My latest Wall Street Journal Mind and Matter column:
The list of scientific heretics who were persecuted for their radical ideas but eventually proved right keeps getting longer. Last month, Daniel Shechtman won the Nobel Prize for the discovery of quasicrystals, having spent much of his career being told he was wrong.
"I was thrown out of my research group. They said I brought shame on them with what I was saying," he recalled, adding that the doyen of chemistry, the late Linus Pauling, had denounced the theory with the words: "There is no such thing as quasicrystals, only quasi-scientists."
The Australian medical scientist Barry Marshall, who hypothesized that a bacterial infection causes stomach ulcers, received similar treatment and was taken seriously only when he deliberately infected himself, then cured himself with antibiotics in 1984. Eventually, he too won the Nobel Prize.
Drs. Shechtman and Marshall are on a distinguished list. Galileo, Charles Darwin and Albert Einstein all had to run the gauntlet of conventional wisdom in the scientific establishment. For a profession whose very product is new knowledge, science seems strangely resistant to novelty.

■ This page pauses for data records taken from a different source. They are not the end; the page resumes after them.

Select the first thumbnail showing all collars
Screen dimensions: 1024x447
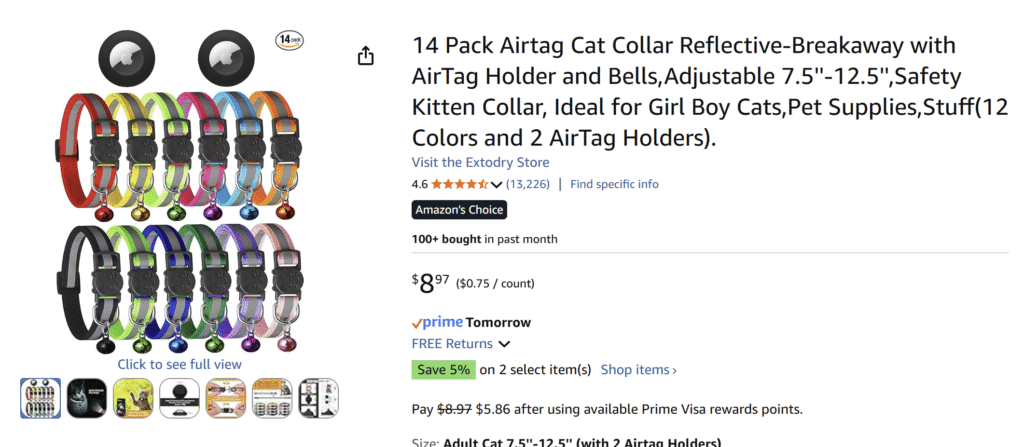(x=41, y=398)
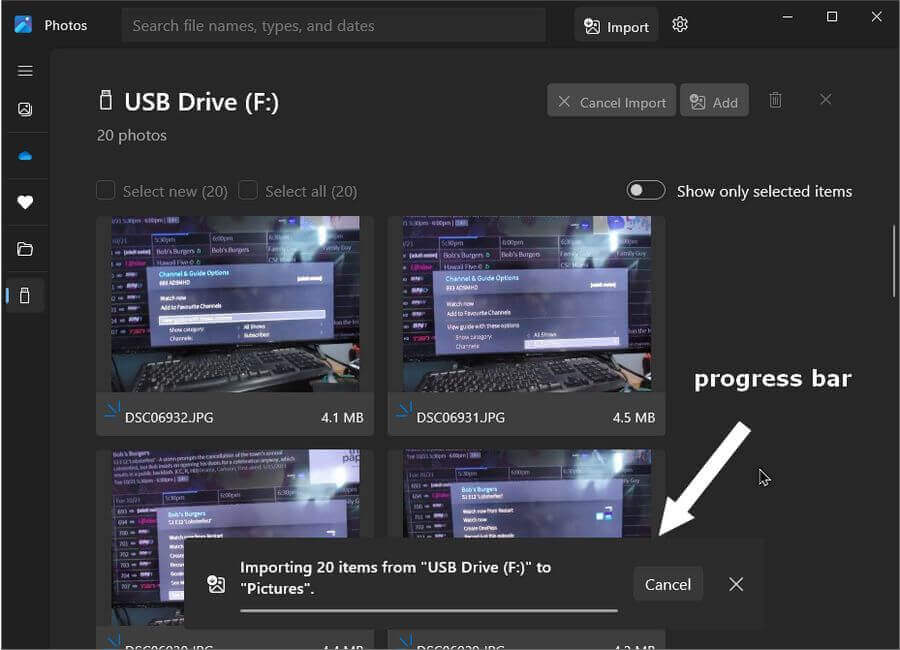Open Photos settings gear
The height and width of the screenshot is (650, 900).
(680, 25)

In the 1840s, Ignaz Semmelweiss's lonely battle to get the medical establishment to accept that doctors were spreading childbed fever from mother to mother cost him his job and his sanity (though his prickly personality didn't help). Alec Gordon, a doctor in Aberdeen, Scotland, had failed in the same quest five decades before. Next year will be the centenary of Alfred Wegener's theory of continental drift. By the time he died in 1930, few scientists had accepted the bizarre idea that continents could move like rafts. An especially vehement attack by the eminent evolutionary biologist George Gaylord Simpson in 1943 seemed to consign continental drift to history's waste heap. Only in the 1960s, with the discovery of plate tectonics, was Wegener rehabilitated.

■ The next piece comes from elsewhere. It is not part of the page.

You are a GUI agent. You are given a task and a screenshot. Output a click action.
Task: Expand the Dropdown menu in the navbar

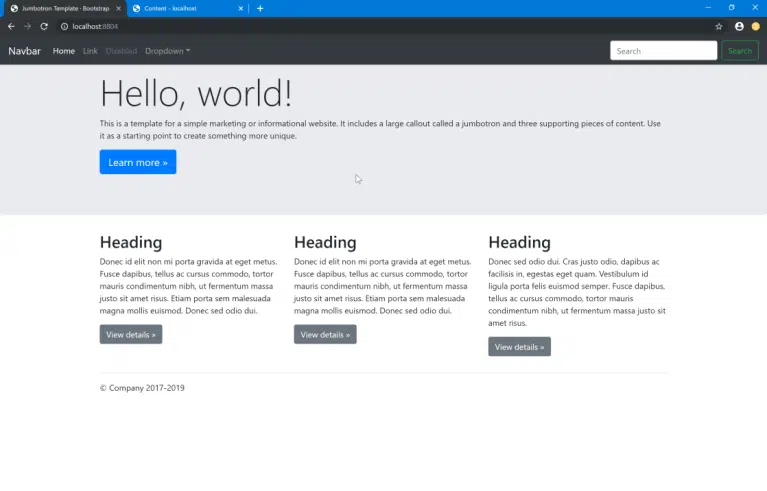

I would hazard a guess that 90% of great scientists start out as heretics. The problem is that 90% of scientific heretics are talking nonsense.
For an instructive analogy, consider Meadow's Law, named after the pediatrician Roy Meadow's theory that one sudden infant death in a family is tragic, but two are suspicious and three means murder. The logical flaw here is that though it's true that the probability of more than one such death in a family is low, so is the probability of multiple murders. Likewise, it's irrational to argue from the high probability that a scientific genius was once a heretic to the conclusion that a heretic is probably a scientific genius.

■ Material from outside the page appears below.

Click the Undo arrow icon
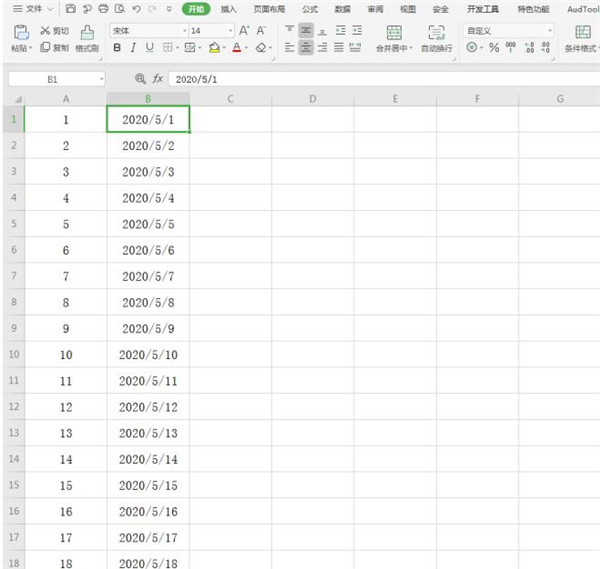The width and height of the screenshot is (600, 569). [136, 9]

After giving a lecture on scientific heresy last week, I was asked how you can tell when a scientific heretic is right rather than mad. I confessed that, as I've grown older, I've become more confused on this point. The problem is not just that vindicated heretics are rare, but also that the heretic who's right will be just as partisan-avidly collecting evidence to confirm his idea-as the heretic who's wrong.
Perhaps it's at least worth guessing which of today's heretics will eventually win a Nobel Prize. How about the Dane Henrik Svensmark? In 1997, he suggested that the sun's magnetic field affects the earth's climate-by shielding the atmosphere against cosmic rays, which would otherwise create or thicken clouds and thereby cool the surface. So, he reasoned, a large part of the natural fluctuations in the climate over recent millennia might reflect variation in solar activity.
Dr. Svensmark is treated as a heretic mainly because his theory is thought to hinder the effort to convince people that recent climatic variation is largely manmade, not natural, so there is a bias toward resisting his idea. That does not make it right, but some promising recent experiments at CERN (the European Organization for Nuclear Research) raise the probability that Dr. Svensmark might yet prove to be a Shechtman.